▶ EXERCISE OBJECTIVE
Scan the material below for lines with the word "Click". Reply with the count and no other words.

▶ RECORDS FOR THIS TASK
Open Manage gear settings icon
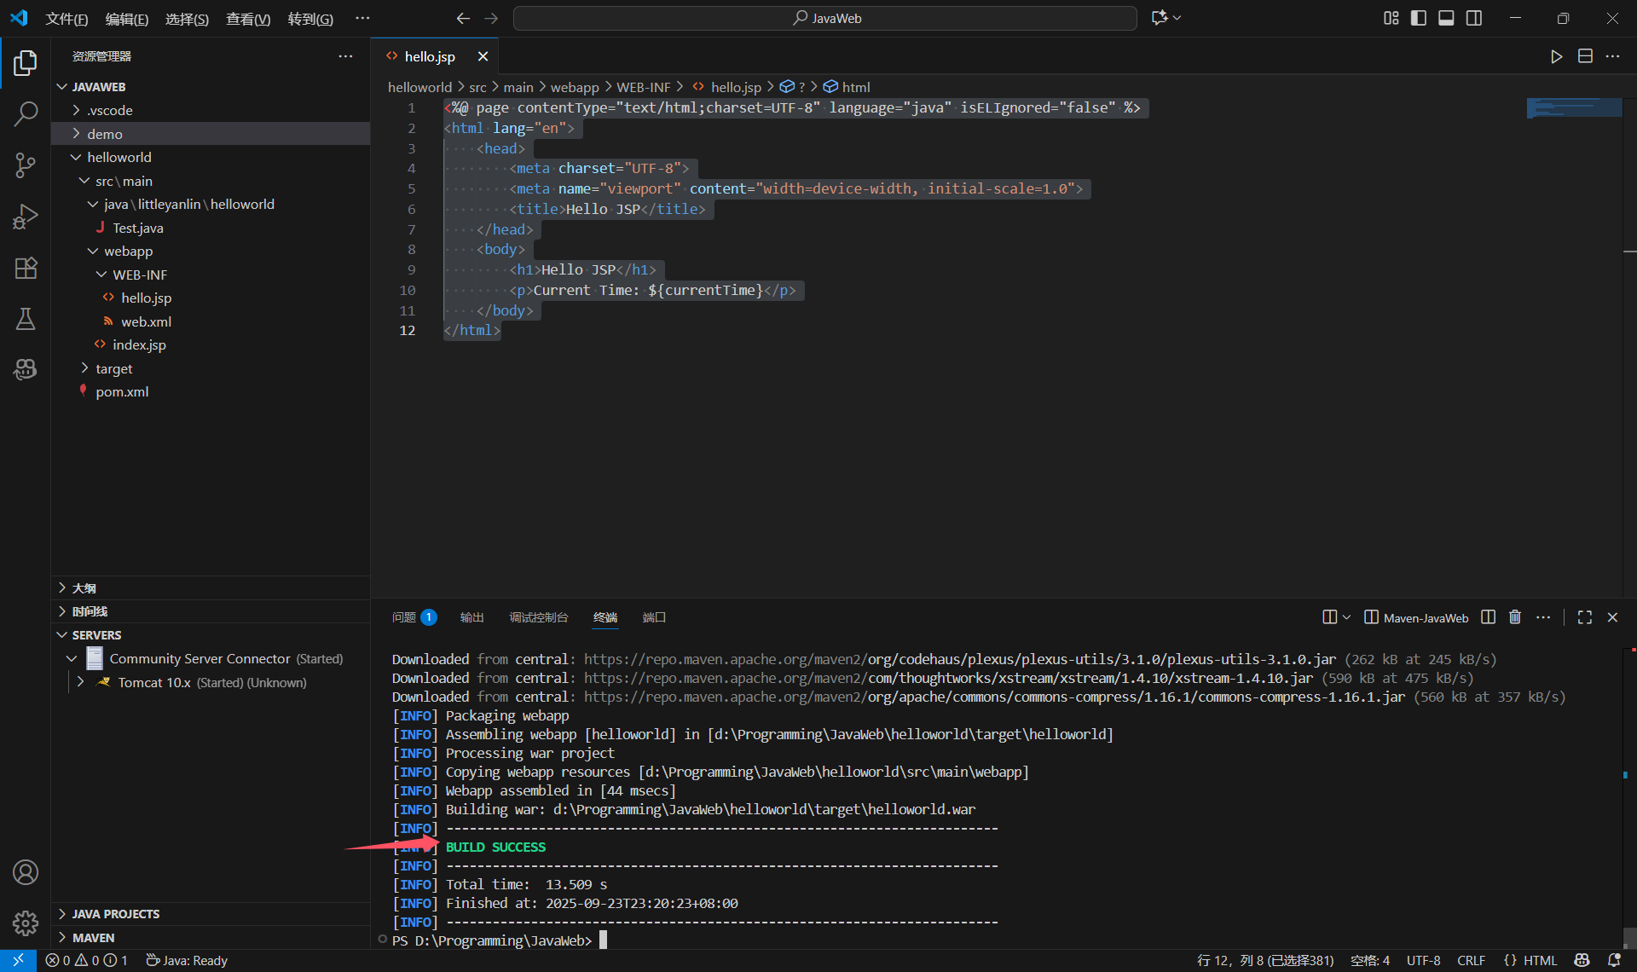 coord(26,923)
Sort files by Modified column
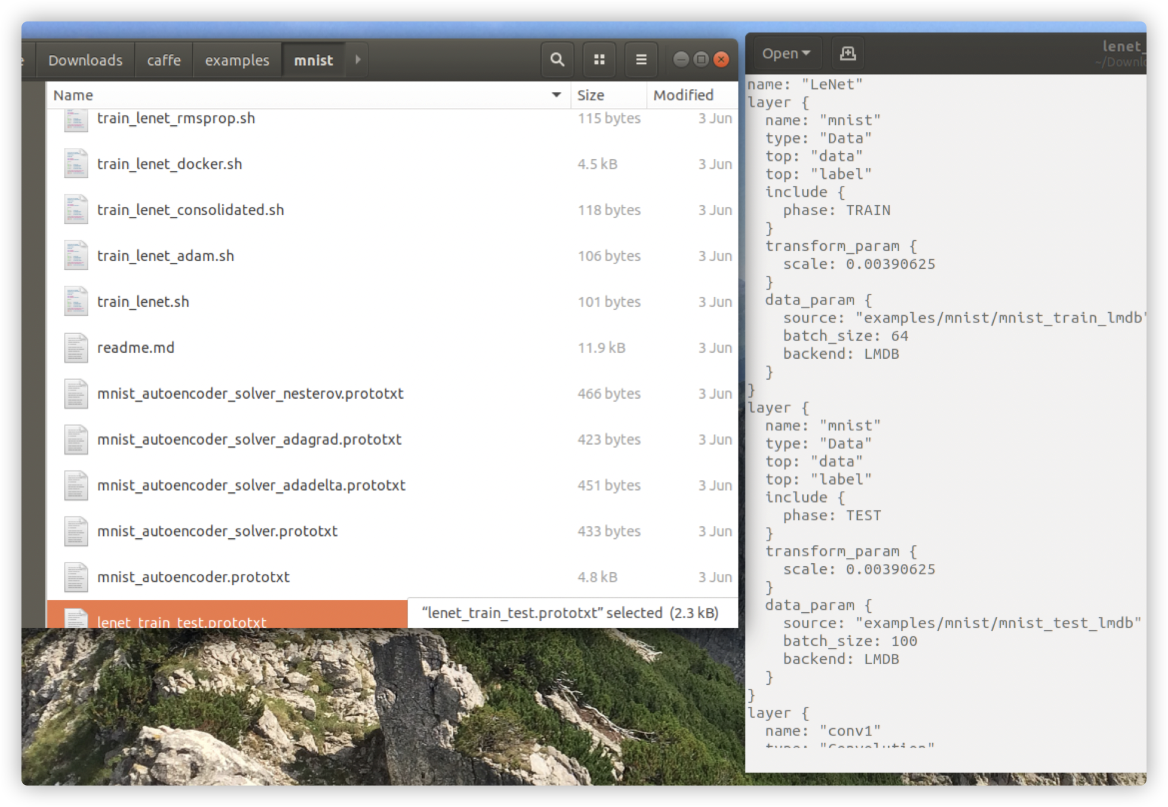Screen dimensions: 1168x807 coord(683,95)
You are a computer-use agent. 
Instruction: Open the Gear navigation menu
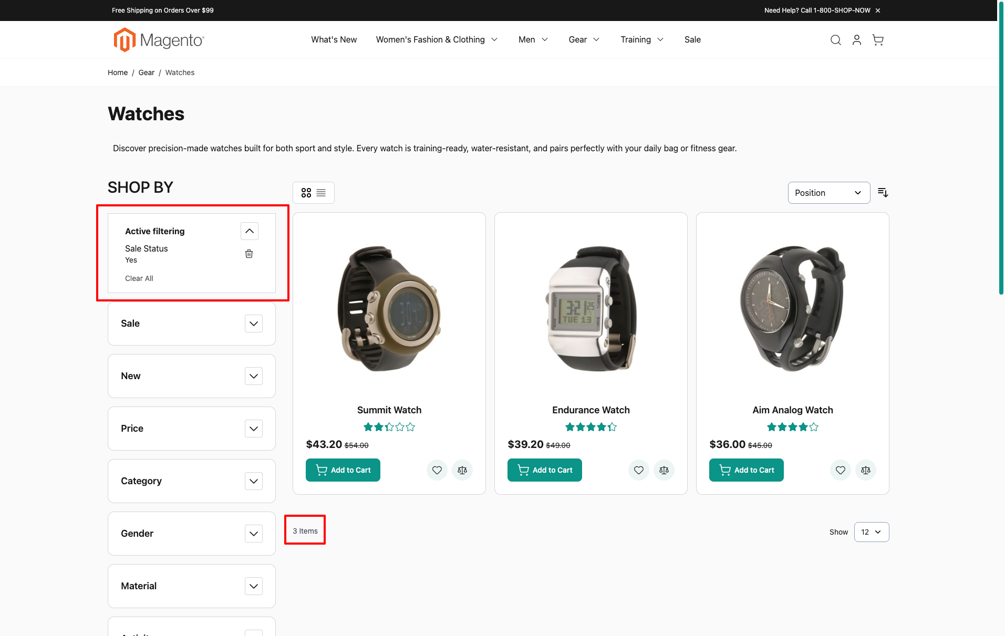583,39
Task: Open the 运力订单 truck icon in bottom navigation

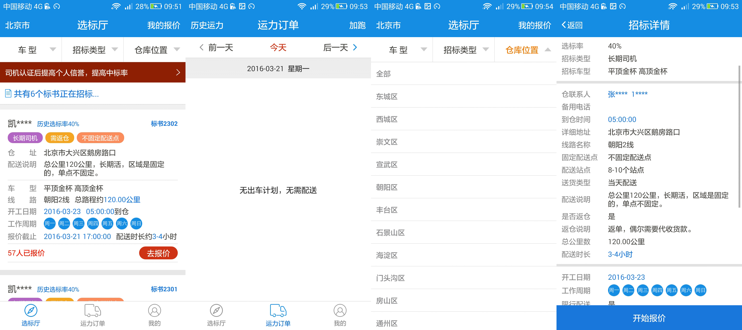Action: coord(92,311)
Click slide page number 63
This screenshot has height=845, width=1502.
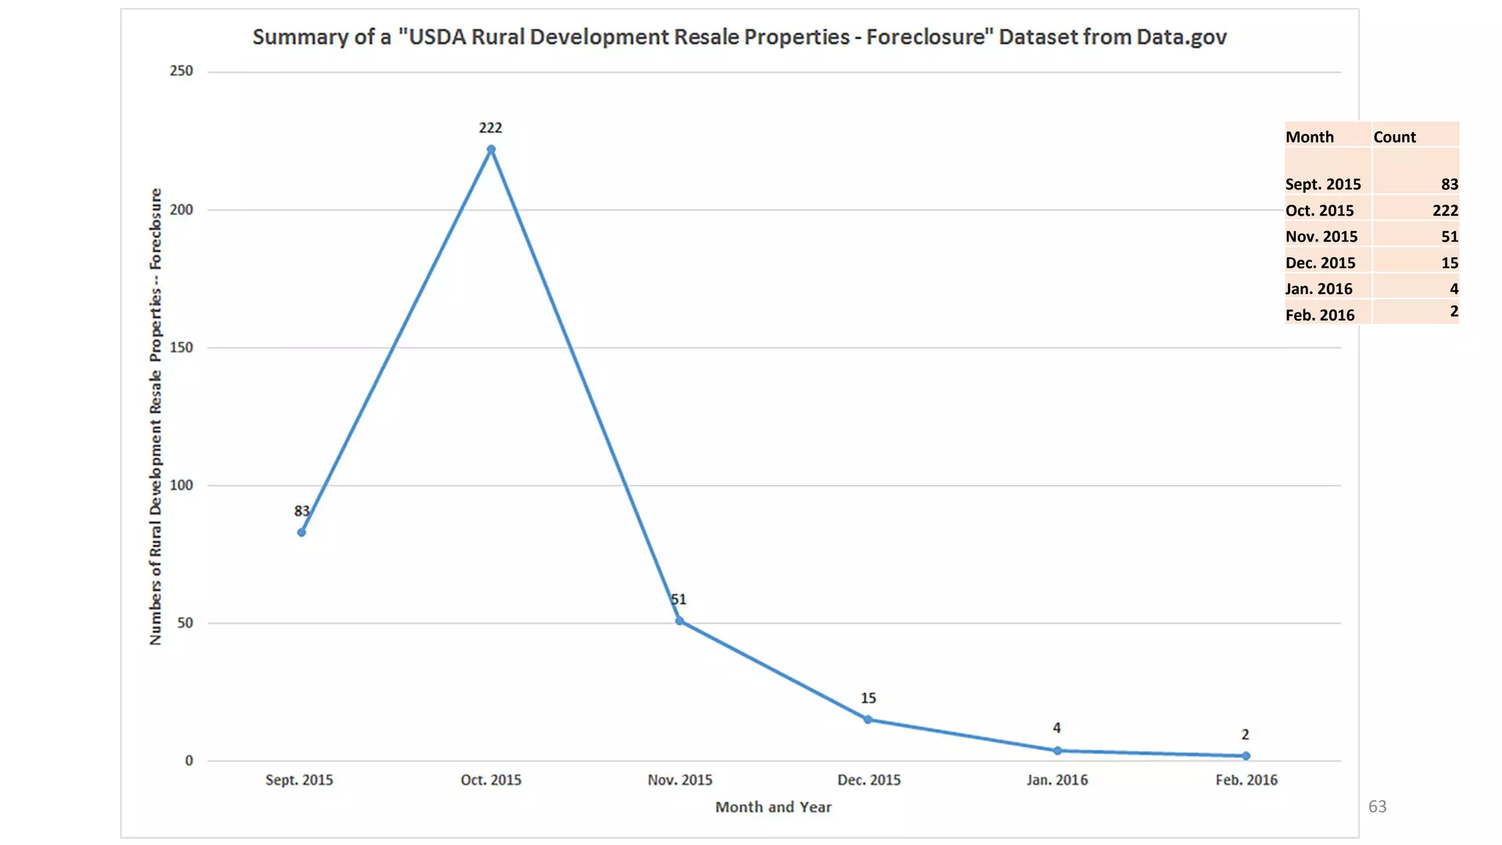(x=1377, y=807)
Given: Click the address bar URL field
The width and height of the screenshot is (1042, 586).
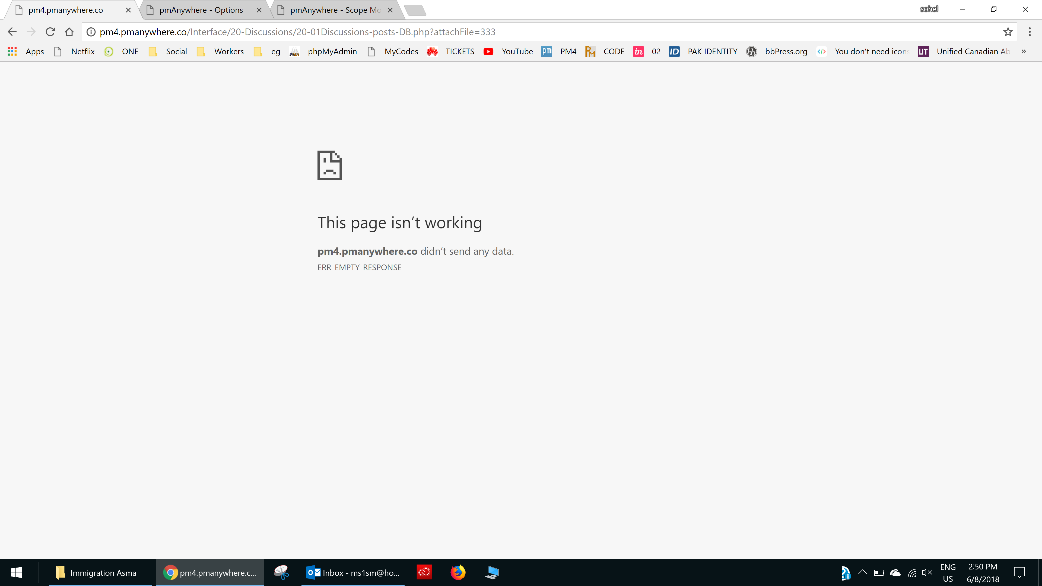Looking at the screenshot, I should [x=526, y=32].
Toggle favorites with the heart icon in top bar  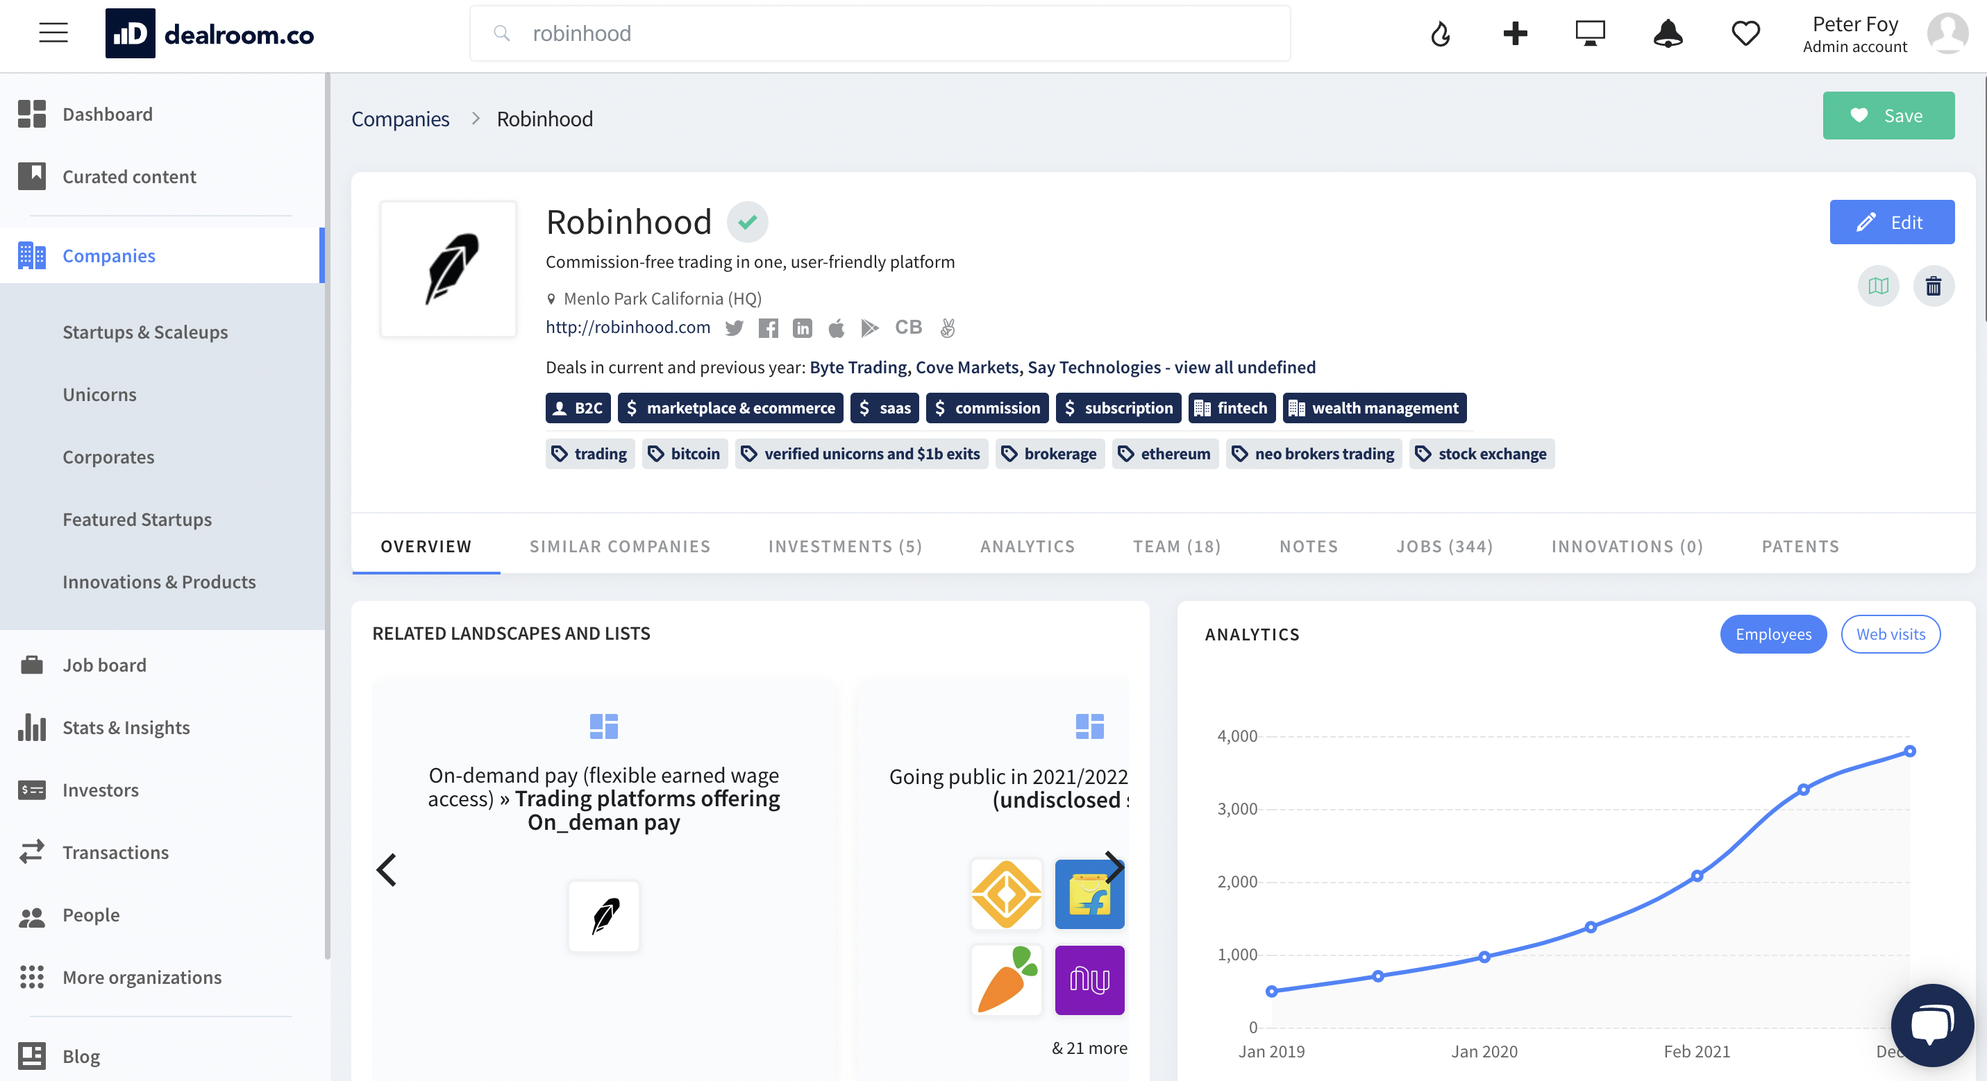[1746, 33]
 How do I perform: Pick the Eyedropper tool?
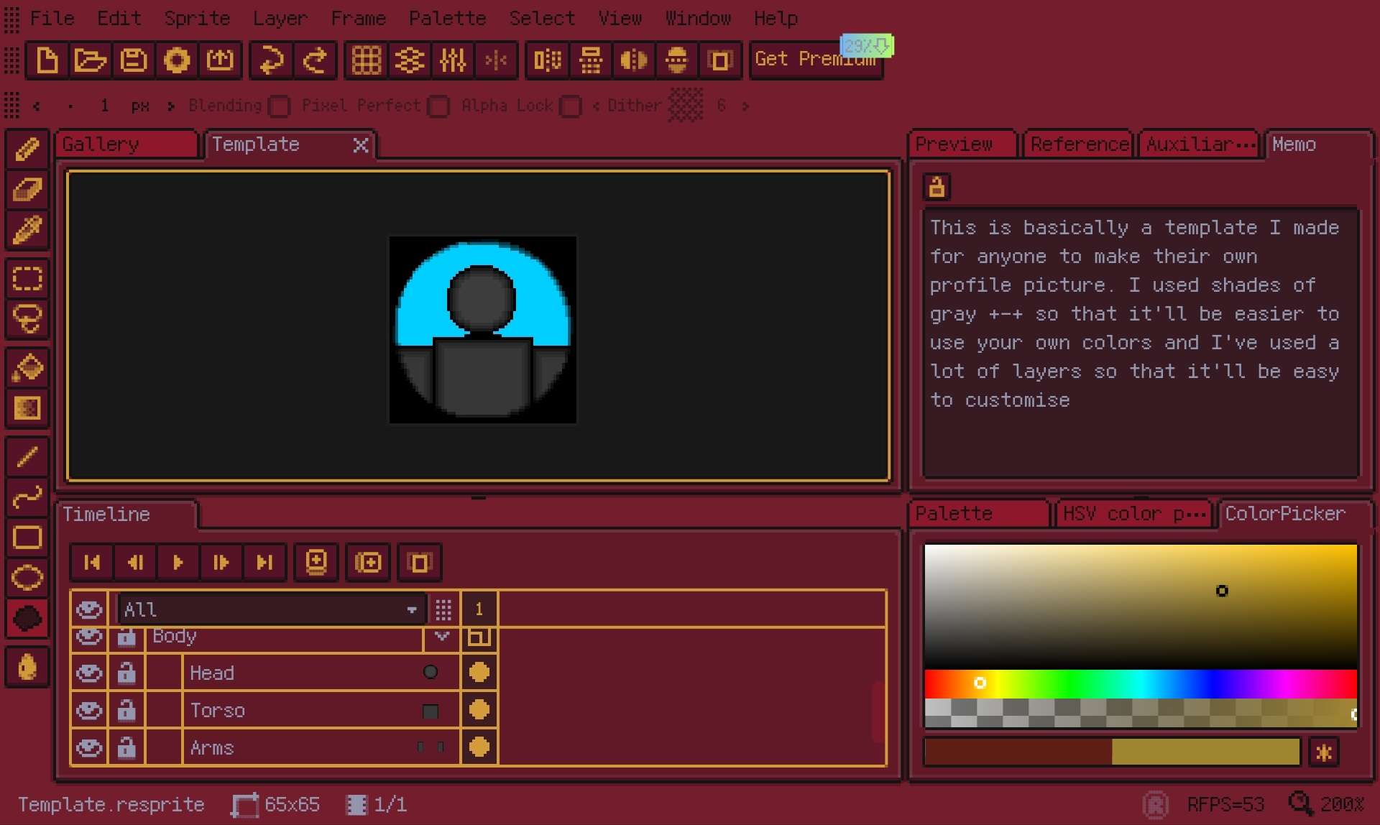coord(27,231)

▶ RESPONSE BOX
2